State Public Pension Funds’ Investment Practices and Performance: 2016 Data Update

Source: Pew Charitable Trusts, Issue Brief, September 26, 2018

Substantial investment in complex and risky assets exposes funds to market volatility and high fees.

From the overview:
State and local public retirement systems held $3.8 trillion in assets in 2016, the most recent year for which comprehensive data are available. With the retirement security of 19 million current and former state and local employees at stake, sound and transparent investment strategies are essential.

In a bid to boost investment returns and diversify portfolios, plans in recent decades have shifted away from low-risk, fixed-income vehicles in favor of stocks and alternatives such as private equity, hedge funds, real estate, and commodities. In 2016, half of plan assets were invested in equities, a quarter in alternative investments, and another quarter in bonds and cash.

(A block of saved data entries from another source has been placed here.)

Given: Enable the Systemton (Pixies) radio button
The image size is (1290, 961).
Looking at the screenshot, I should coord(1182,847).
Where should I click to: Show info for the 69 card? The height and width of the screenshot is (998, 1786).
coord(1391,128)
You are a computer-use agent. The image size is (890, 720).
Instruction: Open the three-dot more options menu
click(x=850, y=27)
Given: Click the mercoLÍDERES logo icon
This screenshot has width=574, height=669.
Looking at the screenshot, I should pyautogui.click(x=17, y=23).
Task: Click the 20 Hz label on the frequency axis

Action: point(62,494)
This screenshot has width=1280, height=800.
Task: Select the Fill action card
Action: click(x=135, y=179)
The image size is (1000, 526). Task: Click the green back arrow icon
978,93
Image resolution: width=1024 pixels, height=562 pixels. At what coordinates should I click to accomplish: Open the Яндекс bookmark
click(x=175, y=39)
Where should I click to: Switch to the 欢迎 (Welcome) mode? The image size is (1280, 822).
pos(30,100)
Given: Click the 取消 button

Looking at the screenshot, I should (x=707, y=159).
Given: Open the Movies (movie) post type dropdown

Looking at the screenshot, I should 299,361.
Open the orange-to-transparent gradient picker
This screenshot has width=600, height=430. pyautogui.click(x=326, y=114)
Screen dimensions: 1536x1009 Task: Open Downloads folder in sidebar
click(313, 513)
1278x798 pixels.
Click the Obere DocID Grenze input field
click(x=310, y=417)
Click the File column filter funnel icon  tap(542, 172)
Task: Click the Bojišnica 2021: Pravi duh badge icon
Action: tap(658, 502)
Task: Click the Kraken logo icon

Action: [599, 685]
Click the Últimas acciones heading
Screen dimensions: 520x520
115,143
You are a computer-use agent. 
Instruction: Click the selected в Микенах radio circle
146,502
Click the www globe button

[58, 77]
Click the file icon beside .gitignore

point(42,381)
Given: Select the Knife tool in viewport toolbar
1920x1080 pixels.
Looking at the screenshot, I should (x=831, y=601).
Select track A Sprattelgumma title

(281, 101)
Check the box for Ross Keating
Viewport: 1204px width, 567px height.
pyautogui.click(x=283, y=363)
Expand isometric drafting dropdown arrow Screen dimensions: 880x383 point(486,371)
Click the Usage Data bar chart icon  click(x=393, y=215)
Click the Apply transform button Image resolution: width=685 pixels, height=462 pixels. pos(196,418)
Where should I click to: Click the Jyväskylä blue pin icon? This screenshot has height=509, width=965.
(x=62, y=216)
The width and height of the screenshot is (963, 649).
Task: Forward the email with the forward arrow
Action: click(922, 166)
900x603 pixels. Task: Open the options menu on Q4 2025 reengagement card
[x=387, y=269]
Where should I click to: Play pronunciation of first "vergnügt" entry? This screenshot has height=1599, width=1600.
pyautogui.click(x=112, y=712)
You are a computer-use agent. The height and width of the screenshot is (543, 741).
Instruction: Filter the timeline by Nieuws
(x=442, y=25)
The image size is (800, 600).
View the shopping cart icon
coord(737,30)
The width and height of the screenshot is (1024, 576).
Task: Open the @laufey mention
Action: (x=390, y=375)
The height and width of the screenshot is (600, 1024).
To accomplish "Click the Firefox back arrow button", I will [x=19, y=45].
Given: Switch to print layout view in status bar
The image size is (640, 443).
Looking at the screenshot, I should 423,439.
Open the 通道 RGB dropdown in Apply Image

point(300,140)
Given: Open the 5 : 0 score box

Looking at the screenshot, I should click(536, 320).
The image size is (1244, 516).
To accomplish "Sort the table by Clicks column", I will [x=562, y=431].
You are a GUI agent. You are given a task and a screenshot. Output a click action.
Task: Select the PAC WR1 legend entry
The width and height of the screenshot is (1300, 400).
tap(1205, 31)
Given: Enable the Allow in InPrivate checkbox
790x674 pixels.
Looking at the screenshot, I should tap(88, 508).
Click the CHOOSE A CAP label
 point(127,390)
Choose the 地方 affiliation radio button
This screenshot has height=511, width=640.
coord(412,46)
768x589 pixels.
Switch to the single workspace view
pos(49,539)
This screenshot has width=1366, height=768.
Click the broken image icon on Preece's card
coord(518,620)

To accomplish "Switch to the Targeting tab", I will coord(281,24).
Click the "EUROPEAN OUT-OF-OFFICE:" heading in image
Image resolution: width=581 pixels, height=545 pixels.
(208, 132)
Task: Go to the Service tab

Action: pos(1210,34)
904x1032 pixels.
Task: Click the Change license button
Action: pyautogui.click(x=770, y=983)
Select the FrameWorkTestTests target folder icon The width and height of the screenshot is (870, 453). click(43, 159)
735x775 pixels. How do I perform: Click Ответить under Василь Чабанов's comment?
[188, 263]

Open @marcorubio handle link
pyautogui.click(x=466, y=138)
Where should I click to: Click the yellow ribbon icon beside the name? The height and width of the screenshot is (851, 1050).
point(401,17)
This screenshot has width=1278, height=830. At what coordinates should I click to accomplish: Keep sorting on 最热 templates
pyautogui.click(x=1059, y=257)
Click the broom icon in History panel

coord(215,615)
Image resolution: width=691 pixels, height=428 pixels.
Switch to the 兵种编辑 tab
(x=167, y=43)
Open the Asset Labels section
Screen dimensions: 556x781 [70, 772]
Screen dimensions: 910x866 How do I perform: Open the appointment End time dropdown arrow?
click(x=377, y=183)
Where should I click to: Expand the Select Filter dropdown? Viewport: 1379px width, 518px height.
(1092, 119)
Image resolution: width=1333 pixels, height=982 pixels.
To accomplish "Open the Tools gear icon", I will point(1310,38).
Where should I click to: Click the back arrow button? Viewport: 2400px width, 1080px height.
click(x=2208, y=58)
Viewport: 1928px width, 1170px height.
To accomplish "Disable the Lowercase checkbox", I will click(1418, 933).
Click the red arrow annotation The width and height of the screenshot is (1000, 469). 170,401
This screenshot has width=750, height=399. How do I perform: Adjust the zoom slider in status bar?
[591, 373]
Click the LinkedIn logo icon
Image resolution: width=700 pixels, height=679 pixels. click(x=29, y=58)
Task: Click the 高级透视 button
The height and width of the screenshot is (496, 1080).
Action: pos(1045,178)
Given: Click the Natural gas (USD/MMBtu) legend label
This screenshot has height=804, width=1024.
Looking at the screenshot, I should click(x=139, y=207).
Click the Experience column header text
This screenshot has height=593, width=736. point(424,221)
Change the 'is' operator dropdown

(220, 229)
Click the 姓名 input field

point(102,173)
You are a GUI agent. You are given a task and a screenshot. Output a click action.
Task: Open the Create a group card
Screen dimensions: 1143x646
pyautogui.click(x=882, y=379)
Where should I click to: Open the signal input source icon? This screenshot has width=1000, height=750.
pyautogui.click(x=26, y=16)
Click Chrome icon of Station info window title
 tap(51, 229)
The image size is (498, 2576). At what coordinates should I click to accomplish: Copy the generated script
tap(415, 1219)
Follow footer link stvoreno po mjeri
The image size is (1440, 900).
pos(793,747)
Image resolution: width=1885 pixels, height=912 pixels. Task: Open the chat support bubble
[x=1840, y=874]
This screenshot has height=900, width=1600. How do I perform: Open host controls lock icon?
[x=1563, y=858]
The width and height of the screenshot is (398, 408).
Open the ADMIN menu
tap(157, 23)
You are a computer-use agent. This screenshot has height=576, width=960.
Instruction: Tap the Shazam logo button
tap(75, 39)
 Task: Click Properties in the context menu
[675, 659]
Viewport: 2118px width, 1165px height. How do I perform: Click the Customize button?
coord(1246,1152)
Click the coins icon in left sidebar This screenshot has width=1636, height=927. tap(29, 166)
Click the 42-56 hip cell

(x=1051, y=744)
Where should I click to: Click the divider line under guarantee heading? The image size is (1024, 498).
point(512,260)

Investment performance over the last five to six years has, for the most part, tracked plan target rates, with average returns of about 7 percent. However, during the same time frame the fiscal position of public funds has not improved, and in most cases has declined. And while equities and alternatives can provide higher financial returns, they also leave funds vulnerable to market volatility and the risk of shortfalls. Furthermore, as our population ages and the number of retirees grows, cash outflows increase, adding more pressure to pension fund balance sheets.

Because earnings on these investments are expected to pay for about 50 to 60 percent of promised retirement benefits for public workers and retirees, careful attention to reporting and transparency has become increasingly important. In particular, understanding the impact of market volatility on public plans and their sponsoring governments’ budgets is critical for policymakers and stakeholders. Mandatory stress test reporting and full disclosure of asset allocation, performance, and fee details are therefore essential to determining whether public pension plans have the ability to pay promised retirement benefits…..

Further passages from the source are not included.